This voice, supressed by the noises of urbanity in the middle sections of The Waste Land, returns to have the last word in the final section, ‘What the Thunder Said.’ Auden, on the other hand, was writing in the 1930s during the rise of the fascist demagogues, where ‘In the nightmare of the dark / All the dogs of Europe bark.’ He was torn between deep suspicion of this voice and his unparalleled and effortless talent for conjuring it, and he eventually settled on a form of private revelation, where the prophetic voice was turned inwards to speak to matters of personal experience rather than public affairs. In his instructions to the poet following the death of W. B. Yeats, he struck a new note.

With the farming of a verse
Make a vineyard of the curse,
Sing of human unsuccess
In a rapture of distress.

In the deserts of the heart
Let the healing fountains start,
In the prison of his days
Teach the free man how to praise.

Both poets understood that the loss of authoritative voices and totalizing philosophies also deprived the poet of the ability to speak to and for the broader public.
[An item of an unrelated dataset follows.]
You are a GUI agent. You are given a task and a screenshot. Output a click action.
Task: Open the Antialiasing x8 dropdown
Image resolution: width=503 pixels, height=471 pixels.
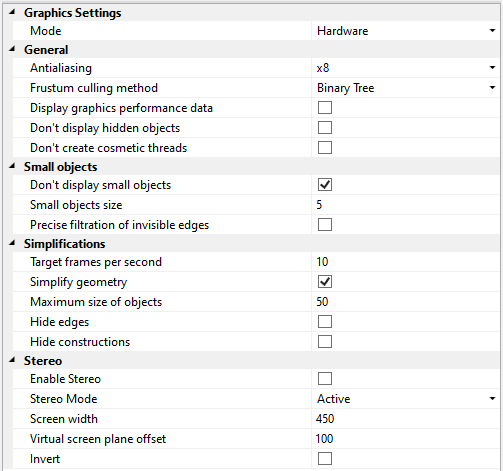click(x=492, y=68)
Auden’s later retreat from the public and political into the private lyric set the course for postwar poetry, but the fraught choice between the dangerously messianic power of language and the abandonment of the public remains a touchstone in my reading and teaching of literature.

This relationship between language and the desert, however, works both ways. Just as the voice coming from the desert has a prophetic air, so the text taken to the desert acquires a sacred feel. My current project began with the decision of most nineteenth-century expeditions to Africa to take with them Shakespeare as their only reading as they explored the Dark Continent, bearing the Complete Works like an ark of culture out into the wilderness. Of course they took Shakespeare with them because they enjoyed reading him, but they also took him as a kind of ritual act, one which confirmed his sacred status by bearing him into the most unexpected places, turning his into the voice in the wilderness. This ritual spoke to the nineteenth-century belief in Shakespeare’s universalism, his Genius which meant that the beauty of his works would stand the test of all times and places. And, like my own desert reading in Oman, their isolation with these volumes gave them a particular experience of reading Shakespeare, one perhaps foreign to that lifelong Londoner but one nevertheless where the stakes of literary experience were raised to their highest level.

We’ve all played the game of choosing books to take to a desert island, and while there is always someone who misunderstands (trying to bring encyclopedic books or ones that will help them off the island), most intuit that this is really a challenge to think of what are the key constituents of human culture, from which we will be cut off and which we can’t live without. Travellers to East Africa, from Burton and Stanley to Teddy Roosevelt and Che Guevara, were agreed that Shakespeare was the must-have book when cut off from the world they knew; the debate over why this was the case, however, was far from settled and went right to the heart of the rethinking of European culture as it spread across the globe.

This, however, was only the beginning of the story. East Africa would not sit passively by and allow itself to be a blank space in which other people performed ritual sanctifications of their idols. Instead, Shakespeare was soon everywhere in East African life, featuring among the first books printed in Swahili in the 1860s, passing into local folklore, acting as the backbone of a thriving Indian theatrical scene in Mombasa at the beginning of the twentieth century, being performed and translated by freedom fighters and independence leaders. And while most of these readers shared with the explorers their love of Shakespeare’s works, they quickly showed that they had no intention of reading them in the same way.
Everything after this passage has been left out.